How to Quickly Create and Run a Vehicle Counting Computer Vision App
In this guide, we’ll make an app that can count vehicles in real-time utilizing object counting, a technique used in computer vision that combines object detection and object tracking. Our final computer vision application will tell us how many objects of a specific kind are currently being detected in a video stream.
Our platform at alwaysAI provides a set of open source pre-trained models in our Model Catalog. The following example uses one of the starter models with a simple algorithm in order to achieve our goal. Let's walk through how we'll get there.
We can create our vehicle counting application by building upon the alwaysAI simple_object_counter starter app, which already has a lot of the functionality that we need.
First, install the alwaysAI CLI onto your development computer and then download all of the starter apps:
$ aai get-starter-apps
Now let’s try running the object counting app to see what it produces. If you're using Linux or Windows, you can run the app right on your computer, and if you use MacOS, you can run it on a supported edge device. We’re using MacOS with a Raspberry Pi for this example, so we’ll choose “Remote Edge Device” for the deployment option, and the default settings for the rest. Run the following commands and then click on the http://localhost:5000 link that appears in your terminal (after successfully starting the app) to open the Streamer window:
$ cd alwaysai-starter-apps/simple_object_counter
$ aai app deploy
$ aai app start
Point the camera at something the model has been trained to recognize (you can see this list in the app.py file of the starter app) such as “chair” or “person.” You should be able to see the counter detecting and tracking items in real time, and telling us how many items are currently being viewed by the camera.

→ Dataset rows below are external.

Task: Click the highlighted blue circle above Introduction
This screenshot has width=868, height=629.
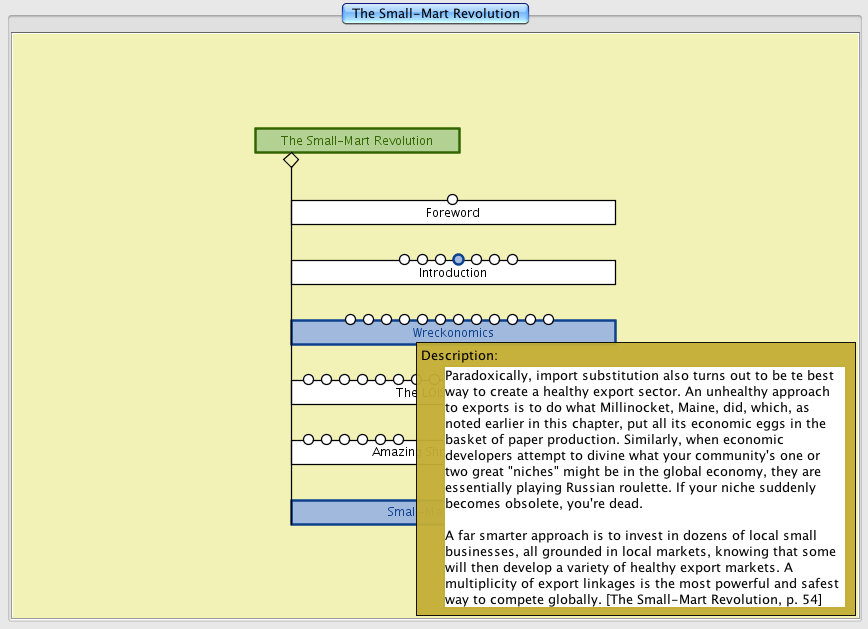Action: (x=458, y=260)
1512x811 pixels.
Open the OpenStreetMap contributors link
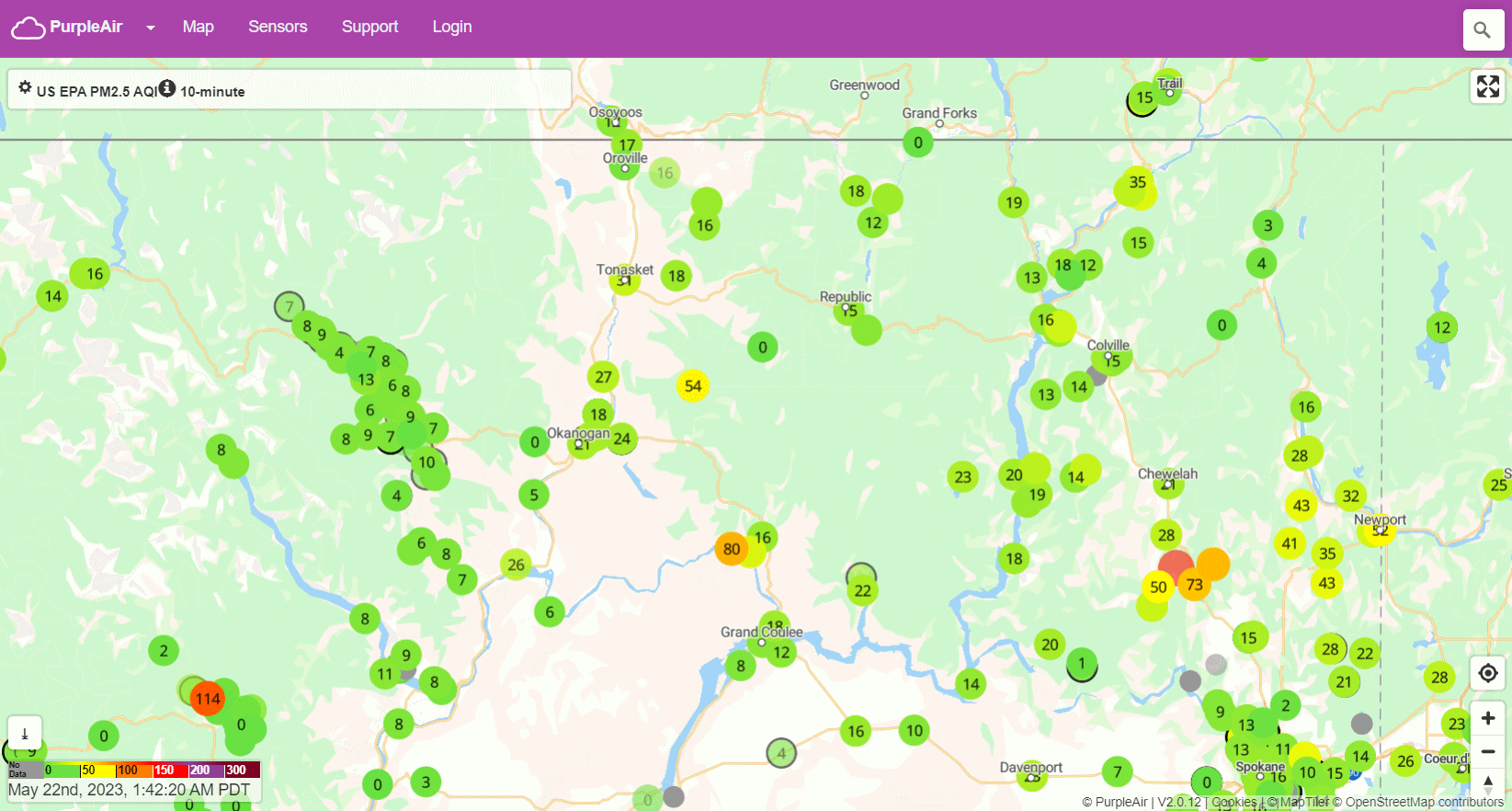point(1424,802)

Choosing a computer vision model
Although the current model has a few labels that could work for our purposes, we'll search for a computer vision model in the alwaysAI model catalog that has been trained to recognize additional types of vehicles. To do this, we can simply visit the catalog and enter various things that we want our model to recognize in the search box. Let’s type in “truck bus car motorcycle” to see what we get.

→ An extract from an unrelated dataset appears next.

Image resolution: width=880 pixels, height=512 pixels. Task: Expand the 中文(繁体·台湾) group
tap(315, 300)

The first model that appears is the ssd_mobilenet_v1_coco_2018_01_28 model, and when I click “See more” I can see that the labels match our use case, since it can detect all four types of vehicles that we specified.
Adding the new model
Next, we’ll switch the model that we’re using in our app. To add the new model, run this command in the terminal:
$ aai app models add alwaysai/ssd_mobilenet_v1_coco_2018_01_28
And to remove the old model, run:
$ aai app models remove alwaysai/mobilenet_ssd
The second part of changing the model is to open the app.py file in the simple_object_counter starter app, and paste the new model in the code at the beginning of the function.
def main(): obj_detect = edgeiq.ObjectDetection("alwaysai/mobilenet_ssd") obj_detect.load(engine=edgeiq.Engine.DNN)

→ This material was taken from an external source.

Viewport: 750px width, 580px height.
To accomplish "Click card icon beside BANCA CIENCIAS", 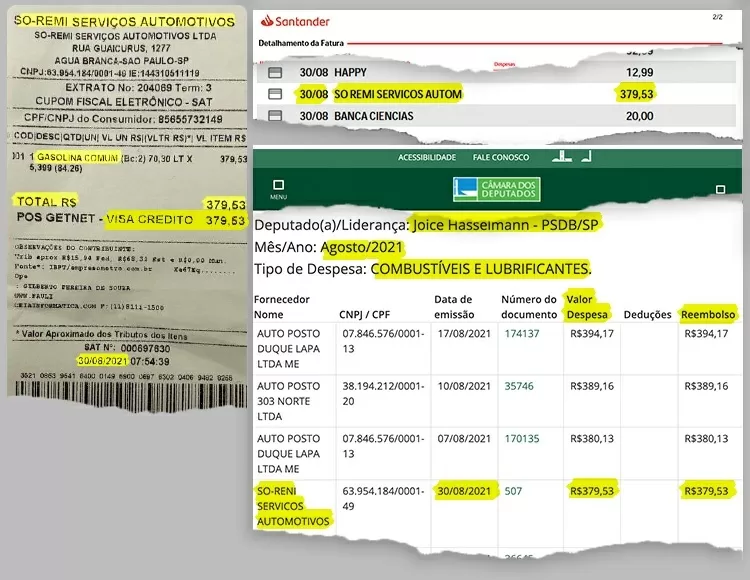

def main(): obj_detect = edgeiq.ObjectDetection("alwaysai/ssd_mobilenet_v1_coco_2018_01_28") obj_detect.load(engine=edgeiq.Engine.DNN)
We’ll also change the list of objects to the labels we want our application to recognize.
OBJECTS = ["person", "chair", "sofa", "pottedplant"] def main(): obj_detect = edgeiq.ObjectDetection("alwaysai/mobilenet_ssd") obj_detect.load(engine=edgeiq.Engine.DNN)
OBJECTS = ["car", "truck", "bus", "motorcycle"] def main(): obj_detect = edgeiq.ObjectDetection("alwaysai/mobilenet_ssd") obj_detect.load(engine=edgeiq.Engine.DNN)
After making these changes, we’ll need to set up our Pi camera so that it’s pointing at some vehicles, and then deploy and run the app again to see what we get.
$ aai app deploy
$ aai app start
You should now be able to see our updated app correctly identifying and reporting the number of vehicles in view of the camera.
We’ve walked through a simple example of building upon the alwaysAI object counter starter app by changing the model and the application code. This example application could be repurposed to count many different types of objects, depending on the intended use case.
Creating a working application that incorporates computer vision is easier than ever before with the software provided by alwaysAI, which gives developers access to pre-trained computer vision models along with basic starter applications for various tasks, including object detection, image classification, pose estimation and more — simplifying what was previously an arduous and lengthy process for developers. We can’t wait to see what you build with alwaysAI!